Another server-based metric utilized by the web accelerator 110 may be a typical time on page, which is an average time spent on each URL by a collection of users. The time metric may measure the importance of the page or may indicate the page's utility. Thus, if each user that clicks on the URL spends a large amount of time on the page associated with the URL, and the amount of time is greater than a specified threshold, such as, for example, five seconds, the page is given a high priority. Accordingly, the web accelerator 110 utilizes the time metric when pre-loading content to decide which URLs should be given priority.

The client metrics may include previous browsing activity, which may include the access history of the user. The previous browsing activity may include previously visited URLs that are not cached to aid the web accelerator 110 when detecting user patterns. For instance, the user access history may illustrate that previous searches conducted by the user for “Microsoft,” were accompanied a click on a security URL. The web accelerator may utilize the previous browsing activities to prioritize the security URL and preload the content associated with the security URL. In an embodiment of the present invention, the client browsing activity is monitored and stored in an encrypted format on the client computer 120 to ensure privacy of the client browsing activity.

Another client metric may include actual time on page, which is determined from client based monitoring of time spent on URLs during previous browsing activities. Similar to the server time metric, the client time metric enables the web accelerator 110 to determine the importance of the URLs. However, the client time metric is tuned to the idiosyncrasies of a current user and may be a better metric, if available, to measure importance of the URLs.

The sever and client based metrics defined above may be combined in any reasonable manner, when determining which URLs to pre-load. Also, the web accelerator 110 may prioritize URLs according to client or server based rules on how to pre-load web content from specified URLs, or content meta tags, specified by an author or publisher of the content, which instruct the web accelerator 110 how to prioritize URLs associated with the content.

After the URLs are prioritized and selected, the web accelerator 110 pre-loads the selected URLs, in operation 420. Pre-loading the selected URLs include translating the selected URLs to IP addresses and speculatively opening connections to the IP address. Furthermore, pre-loading may utilize a local cache of the web browser to store web content associated with the selected URLs. In an alternate embodiment of the present invention, pre-loading is initiated based on bandwidth utilization at the client. Accordingly, a bandwidth threshold may control how many URLs are pre-loaded. When the client or server bandwidth utilization is below the specified bandwidth threshold, the web accelerator pre-loads the URLs, which synchronously downloads the content associated with the URLs to the local cache based on the priorities assigned to the URLs.

When a user attempts to navigate to a new page, the web accelerator 110 cancels all pre-loads associated with a previous request, in operation 430. In an embodiment of the present invention, canceling the pre-loads includes closing connections to IP addresses that were speculatively opened based on the previous request and stopping the retrieval of web content associated with the previous request.

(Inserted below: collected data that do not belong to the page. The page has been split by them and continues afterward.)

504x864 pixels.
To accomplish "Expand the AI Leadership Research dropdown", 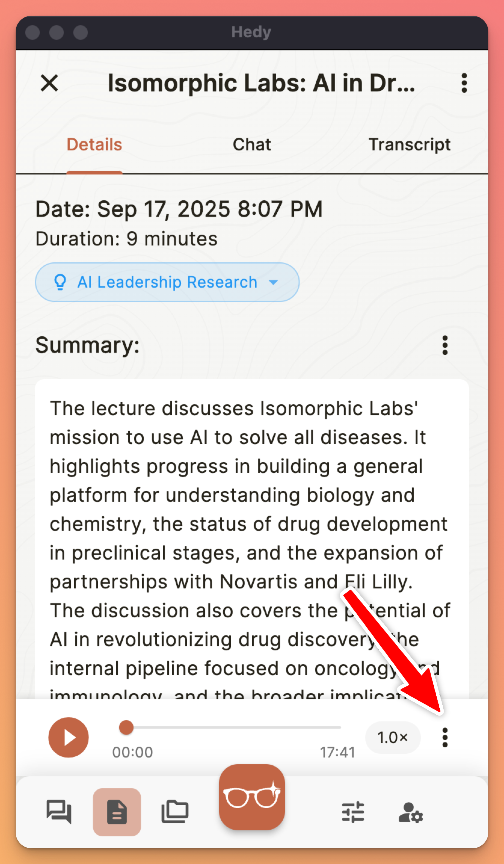I will [x=167, y=282].
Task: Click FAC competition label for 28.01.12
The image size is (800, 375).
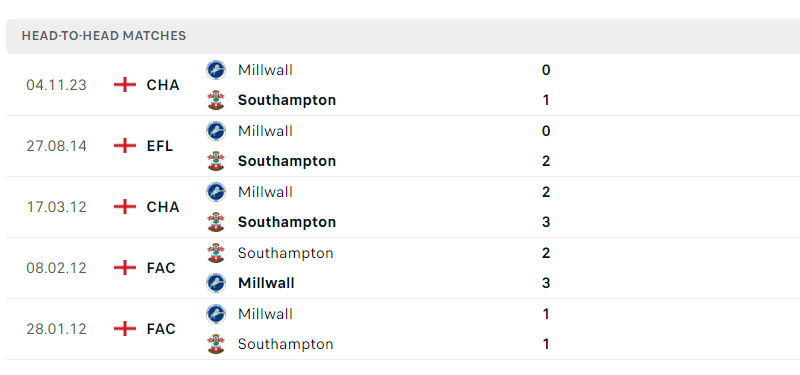Action: [161, 329]
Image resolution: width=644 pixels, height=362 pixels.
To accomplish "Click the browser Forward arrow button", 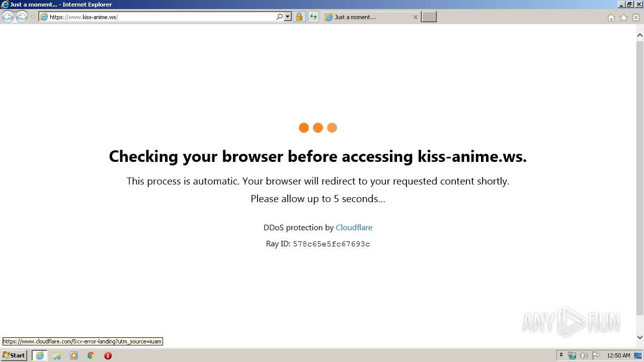I will 22,17.
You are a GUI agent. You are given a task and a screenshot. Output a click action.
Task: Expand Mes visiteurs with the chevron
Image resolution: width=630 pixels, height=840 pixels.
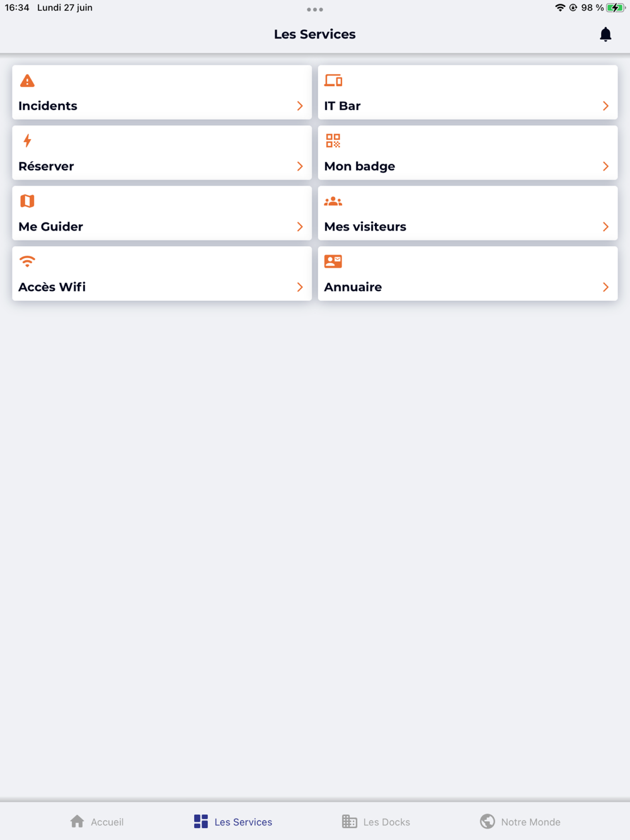pyautogui.click(x=605, y=227)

When the user attempts to display the web content associated with user requests, the web accelerator 110 processes the user requests and sends the web content to an application program, such as, for example, the web browser or display device, in operation 440. The web browser may utilize various display implementations. Here, the user requests may be intercepted at an application layer or network layer. The web accelerator 110 may create multiple instances of the web browser to process the responses to the user requests. Alternatively, the web browser may utilize multiple frames to load the URLs in a single instance of the web browser. Moreover, tabs may be utilized by the web browser to provide a single window interface with layered web browser windows to display the URLs. In an alternate embodiment of the present invention, the web browser may utilize iframes to open multiple pages that are hidden until the user clicks on the URLs.

FIG. 5 illustrates a message diagram of communication messages conducted between a client computer 510 and a sever computer 520 when implementing the web acceleration method utilized by embodiments of the present invention.

The server computer 520 sends a monitoring data message 521 to the client computer 520, after receiving a request generated at the client computer 520. In response, the client computer 510 generates a DNS resolution message 511. After receiving a DNS response, the client computer 510 generates messages to speculatively open connections 512 based on the heuristics performed by the web accelerator 110. The client computer 510 generates a request message for content stored on the server computer 520. The server computer 520 responds by generating a pre-load message 522 and a response message to the client computer 510. The pre-load and response messages 522-523 may be piggybacked together when transmitting to the client computer 510.

FIG. 6 illustrates communication messages generated by a client computer 610, a proxy device 620 and a server computer 630 in a network environment 600 utilizing the web accelerator 110. The network environment 600 includes the client computer 610, the proxy device 620, a communication network 640, such as the Internet, and the server computer 630. In an alternate embodiment of the present invention, the proxy device 620 is part of the client computer 610.

With reference to FIG. 6A, when the client computer 610 generates a Hypertext Transport Protocol (HTTP) request for a webpage located at microsoft.com, the HTTP request is communicated to the proxy device 620. The proxy device 620 checks a cache on the proxy device 620 to determine whether the webpage is stored in the cache. When the webpage is stored in the cache of the proxy device 620, the proxy device 620 responds to the HTTP request and sends the webpage to the client computer 610.

On the other hand, when the cache of the proxy device 620 does not store the webpage, the request is transmitted across the communication network 640 to the server computer 630. With reference to FIG. 6B, the server computer 630 responds to the HTTP request by transmitting hint information that includes redirect data and the webpage specified in the HTTP request to the proxy device 620. The proxy device 620 receives the hint information and webpage, stores the webpage in the cache of the proxy device 620, and transmits the webpage and the hint information to the client computer 610. The client computer 610 executes the web accelerator 110, which processes the hint information and speculatively generates requests to open connections for objects included in the webpage, such as, URLs to other server computers. The open connection requests are generated by the web accelerator 110 based on client profile information stored on the client computer 110 and hint information received from the server computer 630, which indicates the objects that the user cares about.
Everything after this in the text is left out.